**EXERCISE DIRECTIONS**
Please transcribe the following records verbatim, starting at the line containing "The image size is (746, 420)." and ending after the line containing "click(x=318, y=372)".

[Saved data entries]
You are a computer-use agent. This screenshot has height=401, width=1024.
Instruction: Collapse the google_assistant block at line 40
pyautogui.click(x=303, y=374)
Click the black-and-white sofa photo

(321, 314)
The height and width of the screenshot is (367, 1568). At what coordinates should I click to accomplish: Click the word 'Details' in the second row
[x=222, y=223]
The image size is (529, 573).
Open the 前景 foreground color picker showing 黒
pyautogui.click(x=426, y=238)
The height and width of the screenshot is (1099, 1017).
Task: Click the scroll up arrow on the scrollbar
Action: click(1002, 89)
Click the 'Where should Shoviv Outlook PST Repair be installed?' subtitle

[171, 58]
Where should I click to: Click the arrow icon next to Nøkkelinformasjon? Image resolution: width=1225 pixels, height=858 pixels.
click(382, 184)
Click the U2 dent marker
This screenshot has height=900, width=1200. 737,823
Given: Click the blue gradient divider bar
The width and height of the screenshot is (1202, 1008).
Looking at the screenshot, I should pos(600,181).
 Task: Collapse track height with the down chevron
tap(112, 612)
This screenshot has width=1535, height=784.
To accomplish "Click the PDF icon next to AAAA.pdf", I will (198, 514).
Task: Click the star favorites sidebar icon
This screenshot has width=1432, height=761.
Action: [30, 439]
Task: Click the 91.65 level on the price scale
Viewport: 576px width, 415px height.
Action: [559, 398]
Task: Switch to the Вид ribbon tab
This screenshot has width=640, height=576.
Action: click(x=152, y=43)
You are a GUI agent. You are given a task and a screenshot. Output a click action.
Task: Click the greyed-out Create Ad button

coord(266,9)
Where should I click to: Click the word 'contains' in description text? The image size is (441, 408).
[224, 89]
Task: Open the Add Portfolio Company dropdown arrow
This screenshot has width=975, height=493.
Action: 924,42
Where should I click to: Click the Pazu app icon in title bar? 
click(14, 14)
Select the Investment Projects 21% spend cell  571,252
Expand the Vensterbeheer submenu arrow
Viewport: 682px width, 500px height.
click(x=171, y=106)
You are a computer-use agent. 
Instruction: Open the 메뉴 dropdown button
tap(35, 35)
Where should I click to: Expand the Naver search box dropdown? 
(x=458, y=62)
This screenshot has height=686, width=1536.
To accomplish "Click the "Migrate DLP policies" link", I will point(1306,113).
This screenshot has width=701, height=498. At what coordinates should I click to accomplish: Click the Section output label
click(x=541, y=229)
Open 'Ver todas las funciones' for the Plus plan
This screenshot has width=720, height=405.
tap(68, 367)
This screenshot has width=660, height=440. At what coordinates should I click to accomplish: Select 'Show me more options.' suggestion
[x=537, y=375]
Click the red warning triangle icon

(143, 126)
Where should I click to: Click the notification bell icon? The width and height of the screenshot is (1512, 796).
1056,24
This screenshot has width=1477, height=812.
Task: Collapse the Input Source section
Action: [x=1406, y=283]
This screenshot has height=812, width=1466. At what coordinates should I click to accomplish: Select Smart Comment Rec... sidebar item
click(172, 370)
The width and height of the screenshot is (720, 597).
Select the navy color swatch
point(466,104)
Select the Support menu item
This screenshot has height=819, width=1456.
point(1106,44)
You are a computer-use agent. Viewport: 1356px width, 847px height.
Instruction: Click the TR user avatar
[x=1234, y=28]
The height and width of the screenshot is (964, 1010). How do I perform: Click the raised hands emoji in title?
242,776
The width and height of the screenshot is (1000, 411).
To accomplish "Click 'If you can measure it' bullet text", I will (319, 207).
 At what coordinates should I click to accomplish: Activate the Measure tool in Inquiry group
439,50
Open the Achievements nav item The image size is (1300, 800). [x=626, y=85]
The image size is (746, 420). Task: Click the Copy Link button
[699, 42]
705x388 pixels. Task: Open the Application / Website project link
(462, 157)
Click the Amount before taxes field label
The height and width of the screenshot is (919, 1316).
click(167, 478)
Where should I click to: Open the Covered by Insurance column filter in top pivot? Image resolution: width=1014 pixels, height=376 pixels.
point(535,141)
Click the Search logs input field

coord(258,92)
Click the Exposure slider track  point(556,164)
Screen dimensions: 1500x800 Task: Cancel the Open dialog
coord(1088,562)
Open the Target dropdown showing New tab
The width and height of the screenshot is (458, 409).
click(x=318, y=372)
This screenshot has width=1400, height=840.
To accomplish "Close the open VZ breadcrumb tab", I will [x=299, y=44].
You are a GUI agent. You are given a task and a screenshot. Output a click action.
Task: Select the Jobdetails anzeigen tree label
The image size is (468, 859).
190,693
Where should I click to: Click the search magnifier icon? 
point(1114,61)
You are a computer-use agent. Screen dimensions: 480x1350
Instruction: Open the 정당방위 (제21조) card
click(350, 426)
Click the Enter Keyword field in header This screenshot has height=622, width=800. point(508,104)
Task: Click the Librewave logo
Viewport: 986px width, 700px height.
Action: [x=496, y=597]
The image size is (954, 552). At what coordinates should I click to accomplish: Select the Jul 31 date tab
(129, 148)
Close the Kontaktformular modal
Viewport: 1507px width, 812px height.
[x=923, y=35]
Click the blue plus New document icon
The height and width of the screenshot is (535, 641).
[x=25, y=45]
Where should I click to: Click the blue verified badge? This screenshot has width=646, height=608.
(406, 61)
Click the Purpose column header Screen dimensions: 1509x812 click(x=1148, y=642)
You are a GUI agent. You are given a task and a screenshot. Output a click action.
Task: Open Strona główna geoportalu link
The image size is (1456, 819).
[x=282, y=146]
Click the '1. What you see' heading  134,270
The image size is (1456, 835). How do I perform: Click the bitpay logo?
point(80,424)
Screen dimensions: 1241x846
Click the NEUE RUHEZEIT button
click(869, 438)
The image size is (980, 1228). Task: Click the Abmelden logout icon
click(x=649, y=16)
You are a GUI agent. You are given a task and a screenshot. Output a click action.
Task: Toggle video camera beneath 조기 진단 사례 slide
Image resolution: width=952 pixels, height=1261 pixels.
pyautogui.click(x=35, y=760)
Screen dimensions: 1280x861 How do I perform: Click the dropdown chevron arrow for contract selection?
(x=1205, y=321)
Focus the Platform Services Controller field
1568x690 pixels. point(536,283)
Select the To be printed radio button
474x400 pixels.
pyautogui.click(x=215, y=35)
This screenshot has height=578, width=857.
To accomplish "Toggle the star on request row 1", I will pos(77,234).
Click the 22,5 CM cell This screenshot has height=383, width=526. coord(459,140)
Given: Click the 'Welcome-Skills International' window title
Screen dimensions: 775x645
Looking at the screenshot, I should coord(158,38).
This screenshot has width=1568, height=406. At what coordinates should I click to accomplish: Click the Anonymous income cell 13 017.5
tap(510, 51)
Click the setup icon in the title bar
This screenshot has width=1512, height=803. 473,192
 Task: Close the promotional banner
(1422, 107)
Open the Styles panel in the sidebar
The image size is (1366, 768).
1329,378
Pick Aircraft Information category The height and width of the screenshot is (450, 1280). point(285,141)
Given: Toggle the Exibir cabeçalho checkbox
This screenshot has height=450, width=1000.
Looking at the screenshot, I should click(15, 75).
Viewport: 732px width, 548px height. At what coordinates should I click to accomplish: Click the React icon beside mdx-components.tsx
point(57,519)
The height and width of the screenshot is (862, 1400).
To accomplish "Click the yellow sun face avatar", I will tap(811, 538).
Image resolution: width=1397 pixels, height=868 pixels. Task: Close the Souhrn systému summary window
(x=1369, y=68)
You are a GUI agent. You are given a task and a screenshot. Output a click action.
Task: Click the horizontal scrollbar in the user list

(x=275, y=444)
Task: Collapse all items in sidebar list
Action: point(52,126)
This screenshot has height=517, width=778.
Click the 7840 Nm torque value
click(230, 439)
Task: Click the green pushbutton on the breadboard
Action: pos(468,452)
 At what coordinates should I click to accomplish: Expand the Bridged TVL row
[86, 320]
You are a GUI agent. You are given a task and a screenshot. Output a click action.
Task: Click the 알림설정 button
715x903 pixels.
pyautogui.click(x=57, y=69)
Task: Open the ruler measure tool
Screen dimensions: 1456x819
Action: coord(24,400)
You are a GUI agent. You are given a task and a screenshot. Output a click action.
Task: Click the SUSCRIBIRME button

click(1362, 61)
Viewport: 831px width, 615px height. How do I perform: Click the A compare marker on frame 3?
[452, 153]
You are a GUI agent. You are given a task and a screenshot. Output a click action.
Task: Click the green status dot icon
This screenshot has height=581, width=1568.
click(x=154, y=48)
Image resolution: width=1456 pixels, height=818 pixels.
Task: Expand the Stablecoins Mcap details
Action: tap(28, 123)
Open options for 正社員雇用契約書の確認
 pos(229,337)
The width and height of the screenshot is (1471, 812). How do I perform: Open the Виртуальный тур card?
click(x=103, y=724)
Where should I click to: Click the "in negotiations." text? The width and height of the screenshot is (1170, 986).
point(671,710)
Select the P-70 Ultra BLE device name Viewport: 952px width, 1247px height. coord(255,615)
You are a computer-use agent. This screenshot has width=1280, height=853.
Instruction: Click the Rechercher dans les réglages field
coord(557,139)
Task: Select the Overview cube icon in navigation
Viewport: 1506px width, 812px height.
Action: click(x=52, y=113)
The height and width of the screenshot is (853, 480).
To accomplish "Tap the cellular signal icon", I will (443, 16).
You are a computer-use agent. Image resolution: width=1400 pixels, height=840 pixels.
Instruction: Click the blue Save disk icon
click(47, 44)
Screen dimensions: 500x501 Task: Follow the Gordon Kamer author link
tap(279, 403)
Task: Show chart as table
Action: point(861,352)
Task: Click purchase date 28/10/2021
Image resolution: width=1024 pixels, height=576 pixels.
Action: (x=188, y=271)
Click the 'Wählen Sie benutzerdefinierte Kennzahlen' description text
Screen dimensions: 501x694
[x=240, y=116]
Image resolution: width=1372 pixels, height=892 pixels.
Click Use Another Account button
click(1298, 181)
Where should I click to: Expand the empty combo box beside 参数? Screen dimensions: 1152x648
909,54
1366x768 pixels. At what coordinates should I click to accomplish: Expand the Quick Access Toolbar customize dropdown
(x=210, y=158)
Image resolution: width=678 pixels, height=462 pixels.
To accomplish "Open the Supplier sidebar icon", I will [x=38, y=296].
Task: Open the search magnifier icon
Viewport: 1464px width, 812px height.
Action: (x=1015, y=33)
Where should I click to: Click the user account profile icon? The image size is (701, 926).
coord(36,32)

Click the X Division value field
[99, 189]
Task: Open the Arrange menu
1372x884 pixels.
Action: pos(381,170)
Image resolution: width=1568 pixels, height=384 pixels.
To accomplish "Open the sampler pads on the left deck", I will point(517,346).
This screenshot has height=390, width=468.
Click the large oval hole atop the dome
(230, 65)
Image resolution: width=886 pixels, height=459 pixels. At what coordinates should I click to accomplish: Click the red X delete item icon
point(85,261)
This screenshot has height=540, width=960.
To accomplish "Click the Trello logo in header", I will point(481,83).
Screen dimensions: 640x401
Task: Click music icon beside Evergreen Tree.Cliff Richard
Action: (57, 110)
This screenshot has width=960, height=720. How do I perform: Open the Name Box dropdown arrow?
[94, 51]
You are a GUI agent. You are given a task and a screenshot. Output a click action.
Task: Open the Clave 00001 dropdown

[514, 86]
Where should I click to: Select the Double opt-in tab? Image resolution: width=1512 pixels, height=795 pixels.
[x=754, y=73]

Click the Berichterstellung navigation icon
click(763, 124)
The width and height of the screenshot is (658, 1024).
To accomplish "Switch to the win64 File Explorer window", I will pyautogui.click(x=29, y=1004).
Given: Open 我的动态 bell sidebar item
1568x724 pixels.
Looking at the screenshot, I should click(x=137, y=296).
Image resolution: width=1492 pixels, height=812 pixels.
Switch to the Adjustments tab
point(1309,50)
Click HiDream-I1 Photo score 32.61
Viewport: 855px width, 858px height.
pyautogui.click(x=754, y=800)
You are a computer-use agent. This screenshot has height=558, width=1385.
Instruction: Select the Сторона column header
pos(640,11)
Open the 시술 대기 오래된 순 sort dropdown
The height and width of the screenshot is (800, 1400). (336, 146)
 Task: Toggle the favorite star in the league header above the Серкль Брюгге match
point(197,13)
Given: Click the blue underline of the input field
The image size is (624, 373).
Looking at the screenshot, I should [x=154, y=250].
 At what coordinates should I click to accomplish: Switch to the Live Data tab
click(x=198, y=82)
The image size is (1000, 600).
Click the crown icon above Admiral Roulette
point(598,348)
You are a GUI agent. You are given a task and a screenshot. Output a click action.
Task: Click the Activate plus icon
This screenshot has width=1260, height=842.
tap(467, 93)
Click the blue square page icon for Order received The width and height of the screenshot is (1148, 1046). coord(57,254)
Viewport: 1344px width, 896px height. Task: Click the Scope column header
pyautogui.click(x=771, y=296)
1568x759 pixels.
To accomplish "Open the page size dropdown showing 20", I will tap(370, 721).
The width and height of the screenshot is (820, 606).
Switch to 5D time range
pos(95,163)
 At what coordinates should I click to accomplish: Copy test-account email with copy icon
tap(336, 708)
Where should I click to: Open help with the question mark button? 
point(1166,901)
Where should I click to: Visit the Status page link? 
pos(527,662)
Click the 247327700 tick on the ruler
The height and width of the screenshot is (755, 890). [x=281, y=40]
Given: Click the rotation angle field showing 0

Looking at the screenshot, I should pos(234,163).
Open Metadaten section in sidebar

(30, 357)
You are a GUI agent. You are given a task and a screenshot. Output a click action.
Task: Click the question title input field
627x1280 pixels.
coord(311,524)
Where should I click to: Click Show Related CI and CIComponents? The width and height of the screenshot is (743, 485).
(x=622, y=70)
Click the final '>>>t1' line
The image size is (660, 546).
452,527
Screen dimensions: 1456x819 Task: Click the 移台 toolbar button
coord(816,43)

**TASK RESPONSE**
The image size is (746, 420). Task: Click the Copy Link button
[699, 42]
705x388 pixels. Task: Open the Application / Website project link
(462, 157)
Click the Amount before taxes field label
The height and width of the screenshot is (919, 1316).
click(167, 478)
Where should I click to: Open the Covered by Insurance column filter in top pivot? Image resolution: width=1014 pixels, height=376 pixels.
point(535,141)
Click the Search logs input field

coord(258,92)
Click the Exposure slider track  point(556,164)
Screen dimensions: 1500x800 Task: Cancel the Open dialog
coord(1088,562)
Open the Target dropdown showing New tab
The width and height of the screenshot is (458, 409).
click(x=318, y=372)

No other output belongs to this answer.